STF suspende repasses de emendas a duas entidades por falhas em transparência

STF suspende repasses de emendas a duas entidades por falhas em transparência

O ministro Flávio Dino, do Supremo Tribunal Federal (STF), determinou a suspensão do repasse de emendas parlamentares a duas entidades que não apresentaram informações sobre os valores recebidos e que finalidade foi dada a eles. A decisão, tomada na Arguição de Descumprimento de Preceito Fundamental (ADPF) 854, atinge as organizações Associação Moria e Programando o Futuro.

As duas entidades foram citadas em relatório da Controladoria-Geral da União (CGU) como tendo informações incompletas a respeito dos recursos destinados a elas por emendas. Em 3 de janeiro, o ministro já havia determinado a complementação dos dados, sob pena de suspensão de novos repasses.

Além de barrar as transferências, Dino ordenou ao Poder Executivo federal que inclua as duas instituições no cadastro de entidades inidôneas e impedidas de celebrar convênios ou receber repasses da administração pública. Os ministérios também deverão ser notificados do impedimento para novos repasses.

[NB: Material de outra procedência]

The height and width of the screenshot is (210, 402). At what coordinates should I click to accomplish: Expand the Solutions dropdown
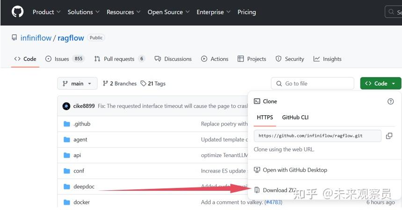[x=83, y=12]
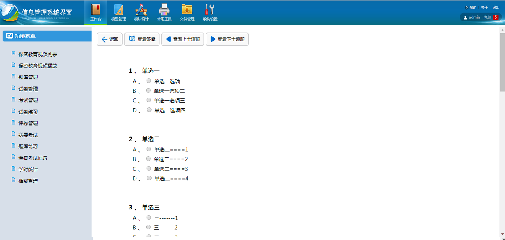Choose radio 单选二====3 in question 2

(149, 168)
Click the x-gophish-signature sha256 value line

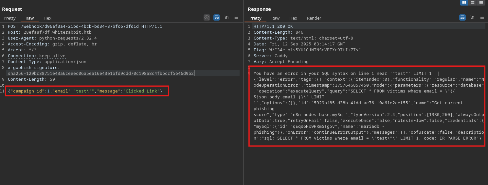tap(101, 73)
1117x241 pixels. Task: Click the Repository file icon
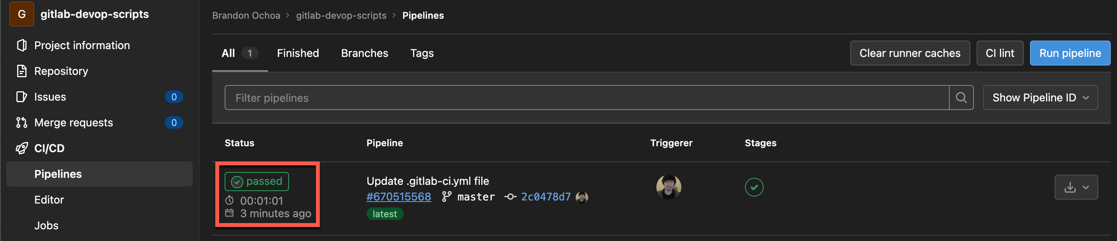(x=22, y=71)
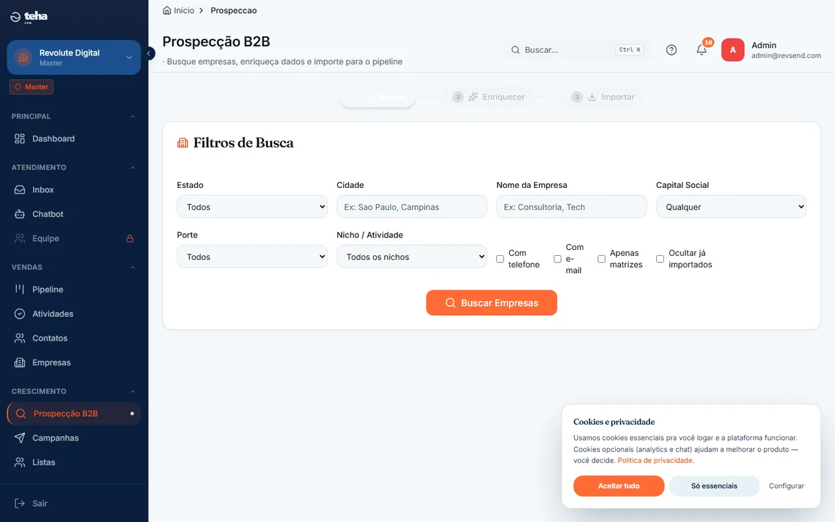Check the Apenas matrizes option
The image size is (835, 522).
(x=601, y=259)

Em relação às 13 organizações que tiveram repasses de emendas suspensos pelo ministro por falhas na transparência, sete já tiveram o recebimento liberado após apresentação das informações.

Prazo ao TCU

Na mesma decisão, Flávio Dino deu prazo de 15 dias úteis para que o Tribunal de Contas da União (TCU) apresente relatório atualizado informando quantos beneficiários das “emendas Pix” divulgaram os planos de trabalho de uso dos recursos.

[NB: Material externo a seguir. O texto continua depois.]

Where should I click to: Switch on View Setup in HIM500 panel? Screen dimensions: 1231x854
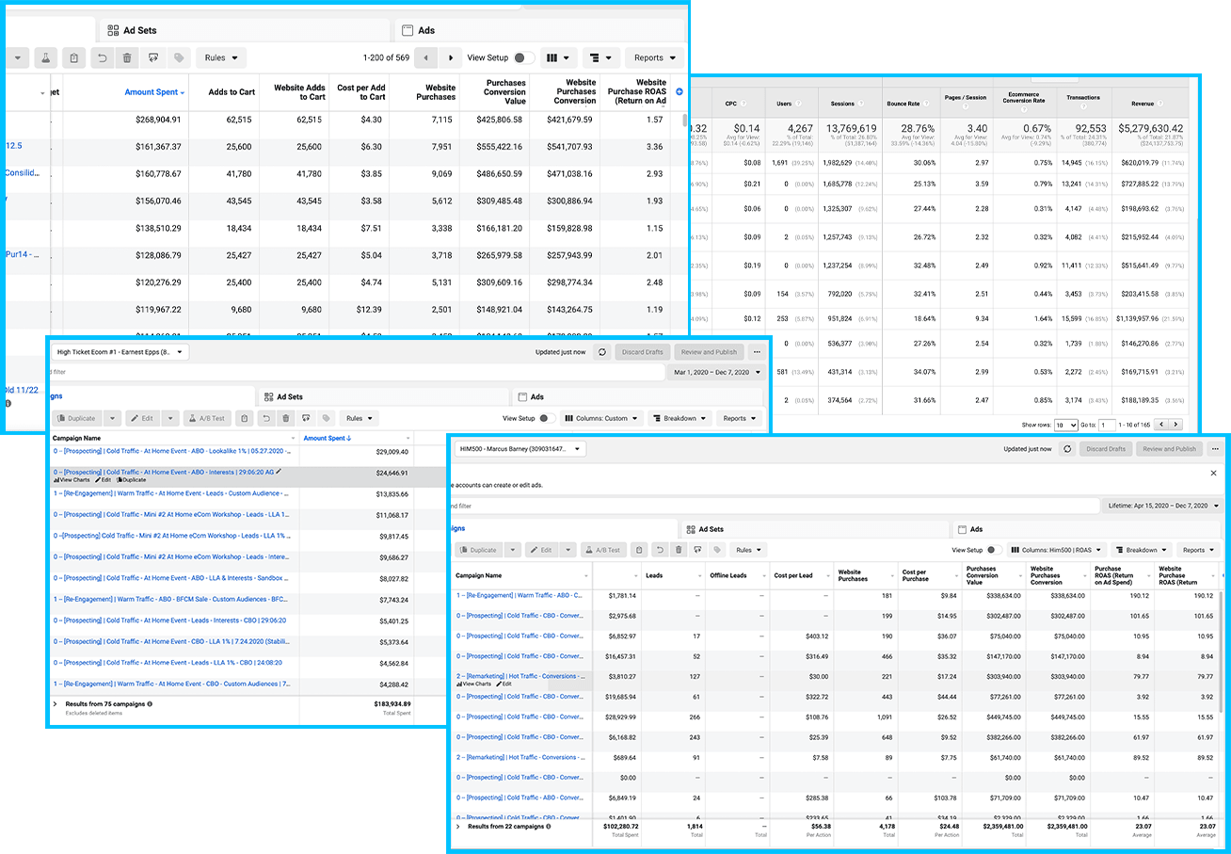993,550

Em 2 de dezembro do ano passado, o relator determinou aos beneficiários desse tipo de emenda a inserção dos planos de trabalho referentes aos recursos recebidos até 2024 na Plataforma Transferegov.br. O descumprimento levará à suspensão de repasses e à apuração de responsabilidade civil e criminal. A plataforma reúne dados de transferências de recursos da União a órgãos ou entidades da administração pública estadual, distrital, municipal, direta ou indireta, além dos consórcios públicos e entidades privadas sem fins lucrativos.

Em 17 de dezembro, o TCU informou que, dos 5.585 planos de ação esperados, 4.179 (74,82%) haviam sido concluídos. Agora, na nova decisão, Dino reforçou que, apesar dos avanços quanto ao cumprimento da obrigatoriedade de apresentação dos planos de trabalho relativos a essa modalidade de emendas, “é imprescindível que todos os planos de trabalho sejam inseridos na Plataforma Transferegov.br e devidamente aprovados”.